▸ Aufgabenstellung
Fasse den vorgegebenen Text in zwei Sätzen zusammen.

▸ Vorgegebener Text
(11-05-2020, 21:04)Davut schrieb:(11-05-2020, 17:36)Ulan schrieb: Oh, da kann ich nur einen Blick in die Entwicklungen des 2. Jhdts. empfehlen, was Dein Urteil eventuell etwas revidieren wuerde. Da wird's noch mal so richtig spannend.......
Bis zum Beweis des Gegenteil stimmt das einfach nicht.* Das Urchristentum wurde, wie deutlich geschildert, maßgeblich im 1. Jh. durch Paulus' Missionsreisen geprägt. Titus hatte zwar spaeter, 70 n. Chr. mit der Tempelzerstoerung ganze Arbeit geleistet, das junge Christentum wurde davon jedoch kaum tangiert.

▸ Eingabedaten
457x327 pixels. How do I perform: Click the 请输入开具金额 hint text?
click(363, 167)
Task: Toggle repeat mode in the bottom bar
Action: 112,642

▸ Antwortbereich
Zunächst wird empfohlen, sich die Entwicklungen des 2. Jahrhunderts anzusehen, weil das ein bestimmtes Urteil eventuell revidieren würde. Dem wird widersprochen: Das Urchristentum sei maßgeblich im 1. Jahrhundert durch die Missionsreisen des Paulus geprägt worden und von der Tempelzerstörung durch Titus im Jahr 70 n. Chr. kaum berührt worden.